America Before: The Key to Earth’s Lost Civilisation
Frank Joseph, New Dawn
Waking Times
As the former editor-in-chief (1993 to 2007) and ongoing writer for Ancient American – a US magazine examining Old World impact on the New World before 1492 – recently released materials regarding pre-Columbian possibilities often come my way. I was surprised, however, to find that Graham Hancock’s latest tome, America Before, compares remarkably with Before Atlantis (2013), my own book, published six years earlier, in more than title.
Both works go into the Bering land-bridge Theory, megalithic alignments with the Cygnus constellation, Easter Island’s moai, Gobekli Tepe, the discoveries of Albert Goodyear, Brazil’s Stonehenge, the Meadowcroft Rock shelter, Neanderthals, the Clovis First Controversy, Pedra Furada, etc., etc. Other topics tackled in America Before – Ohio’s Great Serpent Mound, North American earthworks, the Piasu Bird, Cahokia, et al. – were likewise described at length in my earlier releases: Discovering the Mysteries of Ancient America (2006), Atlantis and Other Lost Worlds (2008), Unearthing Ancient America (2009), Advanced Civilizations of Prehistoric America (2010), Lost Worlds of Ancient America (2012), Lost Colonies of Ancient America (2014), and Lost History of Ancient America (2016).
Independent research that arrives at common conclusions tends to validate disparate investigators at work in the same field. Of them all, Graham Hancock is certainly the best known, thanks to his early association with such prestigious periodicals as The Times, The Independent, The Economist, and The Guardian, which granted him access to major book publishers with international distribution, such as St. Martin’s Press, publisher of his latest work. His Fingerprints of the Gods was a worldwide bestseller. At the time of its release in 1995, critics – even those sympathetic to the author’s belief in ancient catastrophism – faulted him for merely reworking long-known if not well-publicised information. But they were forced to admit that Hancock acquainted millions of readers with otherwise neglected information about the deep past.

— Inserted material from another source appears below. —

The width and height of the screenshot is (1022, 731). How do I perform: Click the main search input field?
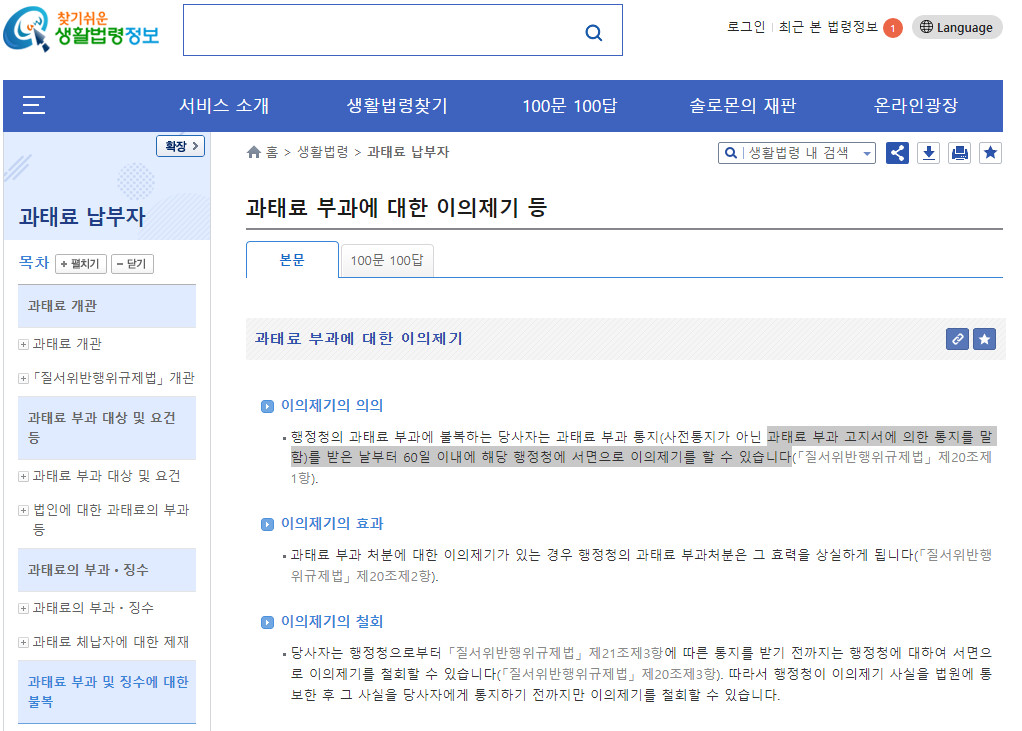[380, 32]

America Before is not unlike Fingerprints of the Gods in that it introduces an international audience to a version of antiquity not otherwise available in schools or mainstream publications. America Before also joins Before Atlantis in highlighting “a global cataclysm that occurred near the end of the Ice Age around twelve thousand eight hundred years ago. A disintegrating comet crossed the orbit of the Earth and bombarded our planet with a ‘swarm’ of fragments.” Familiar language to readers already familiar with The Destruction of Atlantis (2002) and its sequel. Survivors of Atlantis (2004) similarly tells how an abundance of physical proof for worldwide destruction left by comets during the Bronze Age was offered by scientists meeting at Fitzwilliam College in Cambridge, England.

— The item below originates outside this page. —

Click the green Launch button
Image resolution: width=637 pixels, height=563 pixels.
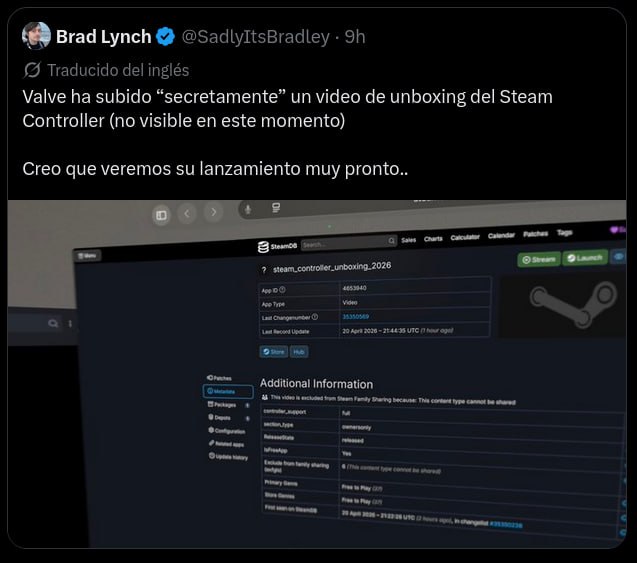point(585,258)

In 1997 they presented undeniable evidence in the form of annual growth rings at Irish bogs and oak forests, ash-fall deposits from Greenland ice-cores, impact lines made by colossal waves along the shores of Morocco, abrupt lake level changes from Western Europe to South America, and small, glassy spherules that result specifically from cometary collisions subjecting rock to intense heat. Earth’s periodic brushes with celestial upheaval belong to a pattern of astronomical interface with our planet that abruptly terminated the Ice Age, as described in America Before and earlier in Before Atlantis.
Buried in the floor of Lake Cuitzeo was a thin, dark layer containing unequivocal evidence for a large, cosmic body that struck central Mexico just when the Younger Dryas period opened with such violence. Virtually identical sediment strata dated to the same period have been previously located at numerous locations throughout North America, Greenland, and Western Europe. According to Science Daily, “The data suggest that a comet or asteroid – likely a large, previously fragmented body, greater than several hundred meters in diameter – entered the atmosphere at a relatively shallow angle. The heat at impact burned biomass, melted surface rocks, and caused major environmental disruption.” The resulting crater became Lake Cuitzeo, measuring twelve and one-half miles across, with an average depth of ninety feet.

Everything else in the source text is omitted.